Постепенно санитарный поезд довез меня до Галаца, в Румынии, и за это время я достаточно поправился, чтобы мне захотелось вернуться в войска. В Галаце мне представилась возможность полететь в Бакау на транспортном самолете. Если я правильно помню, с апреля 1944 года там располагался штаб 8-й армии. Я пересел с седла на поезд в холодную и сырую погоду, и у меня не было с собой никаких вещей или сменной одежды. На мне не было ни белья, ни носок — только моя форма и тяжелые зимние сапоги. А в то время в Румынию уже пришла весна. Я чувствовал себя подобно бездомному бродяге среди хорошо одетых румын и солдат наших тыловых частей. Я это особенно ясно почувствовал, когда попытался получить в штабе 8-й армии информацию о текущем местонахождении 198-й пехотной дивизии.

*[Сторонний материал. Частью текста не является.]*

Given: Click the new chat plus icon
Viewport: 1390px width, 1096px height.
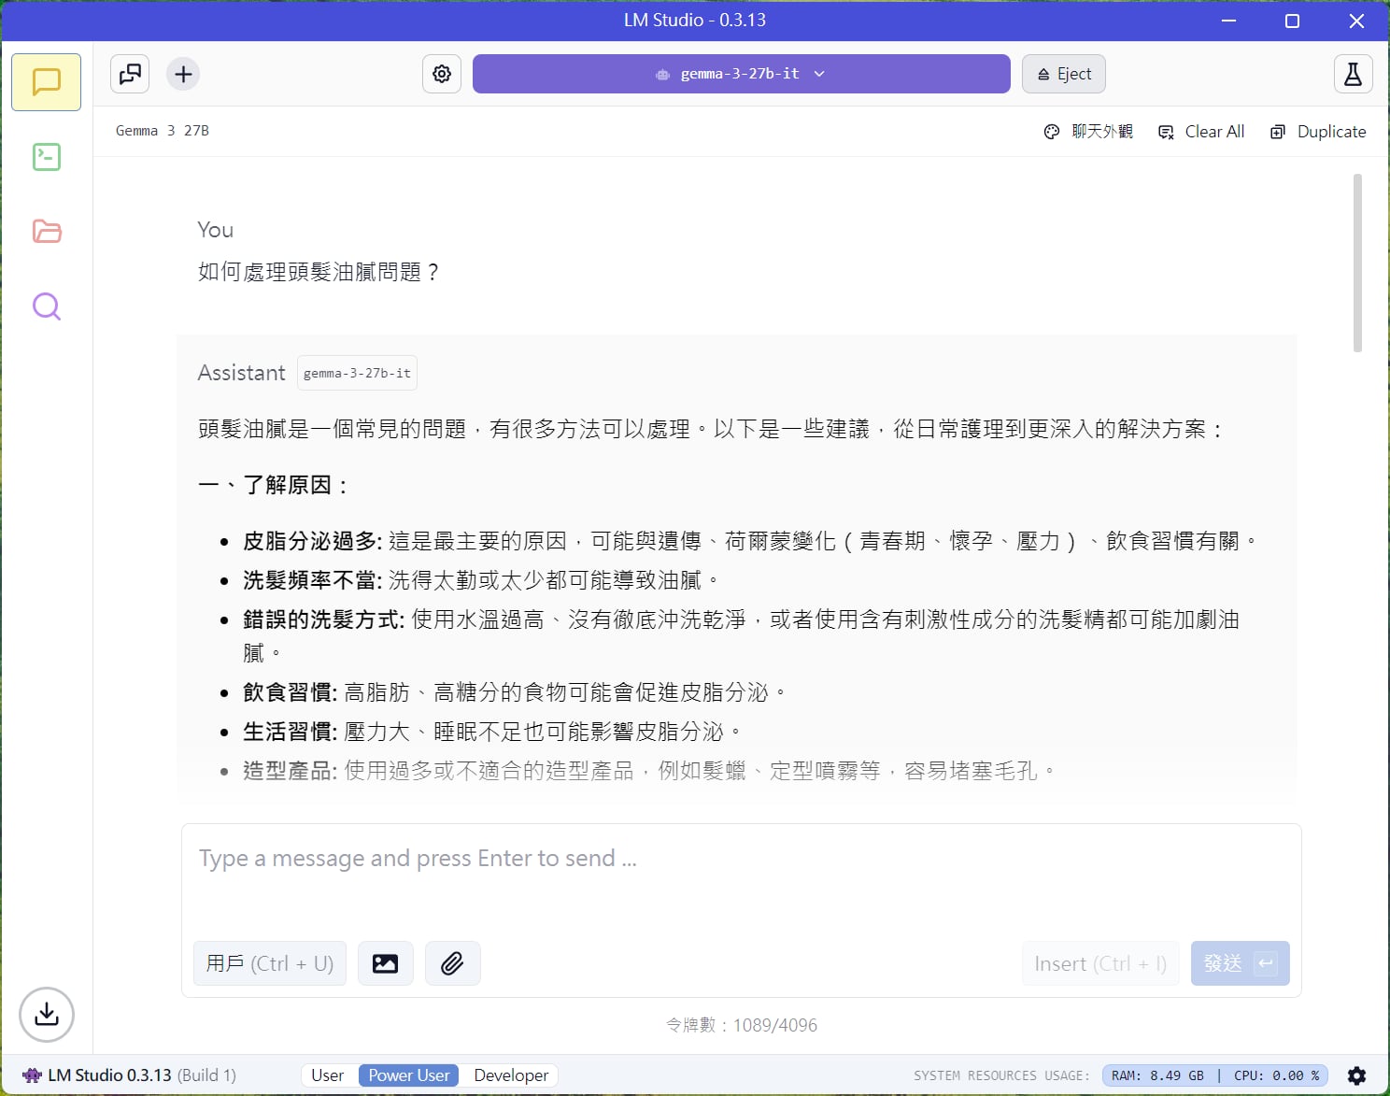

«Цепной пес», стоявший у входа во внушительное здание, где располагался штаб, даже не хотел пускать меня внутрь. Настолько его шокировал мой жалкий вид. Он смягчился и, по крайней мере, разрешил мне войти в холл. Там царила аура благородного спокойствия. С любопытством я прочел таблички на огромных французских дверях. Все полубоги, там были кабинеты командующего армией, начальника штаба, начальника оперативного отдела, квартирмейстера, начальника разведывательного отдела, первого адъютанта и так далее. Тихо открылась одна из дверей, и изящно одетый военный прошел через зал и исчез за другой дверью. Похоже, здесь было принято носить брюки с остро выглаженными строчками, главным образом с красными лампасами[27], и начищенные до блеска сапоги. Я посмотрел вниз на себя и застыдился! Но все равно меня никто не замечал, пока один из «цепных псов» не сжалился надо мной и не предложил разузнать, где находился в то время командный пункт моей дивизии. Получив информацию, я сразу направился к армейскому автопарку, и там я нашел грузовик, который должен был ехать в нужном направлении. Во второй половине апреля я достиг дивизии, или, точнее, того, что от нее осталось. Это было в Романе, примерно в шестидесяти километрах к западу от Прута, пограничной реки между Россией и Румынией.